Op haar 17de kwam ze voor het eerst in Noord, bij de schrijver en linkse revolutionair Sal Santen over wie ze als scholiere een werkstuk maakte. ,,Hij had meteen door dat ik schrijver wilde worden, gaf ongevraagd tips. Dat heb je nodig: dat iemand iets in je ziet.’’

‘Zorglijk’ vindt ze de ‘gentrificatie’ die ze om zich heen ziet: ,,Kinderen van oorspronkelijke bewoners die niet meer in Tuindorp kunnen wonen en de stad uit worden gebonjourd. Vroeger trok men ook naar Almere of Hoorn, maar om zich te ‘verbeteren’. Nu kun je niet verbeteren, er wordt je ingepeperd dat je niet meer meetelt. Dat is dan de vrucht van 40 jaar neoliberaal beleid.’’

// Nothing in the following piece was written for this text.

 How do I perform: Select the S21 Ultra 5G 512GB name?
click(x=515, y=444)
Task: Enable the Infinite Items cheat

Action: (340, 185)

Volop schrijftalent in detentie

Otten raakte ook betrokken bij literaire activiteiten van en voor gedetineerden. ,,Het begon met een schrijfworkshop van Exodus, opvanghuis voor mensen die uit de gevangenis komen. Daaruit kwamen mijn Gevangenismonologen voort, Ik schreef een reportage voor Vrij Nederland over de gevangenis in Heerhugowaard, wilde er niet meer weg en startte een schijfworkshop. Zo leuk. Dan zie je echt wat literatuur vermag: mensen in detentie creatief laten schrijven en daarmee de gangbare literatuur te beïnvloeden. Ik heb het nodig, word er gelukkig van: wat er in detentie gebeurt, hoe daar gepraat wordt. Er zijn zoveel getalenteerde mensen daarbinnen en het speelt geen enkele rol dat ik een schrijver ben. Niemand hoeft zich van mij ook te verbeteren. En ik kom er altijd vrolijk vandaan.’’

Plan voor boek

Die inspiratie zet zich, ook in Lelystad en Vught (en wellicht binnenkort in Veenhuizen) voort in Stichting Blocknotes, waarin gedetineerden samenwerken met gevestigde schrijvers. Toen in coronatijd de contacten schaars werden, rijpte het plan voor een boek dat dit najaar zal verschijnen, met bijdragen van tien schrijvers van ‘binnen’ en tien van ‘buiten’ (onder meer Lale Gül, Marjolein van Heemstra, Raoul de Jong).

,,Iedereen maakte iets speciaals. Een heel werk nog, want communicatie met ‘binnen’ verloopt soms moeizaam.’’ Gevangenispost is de titel.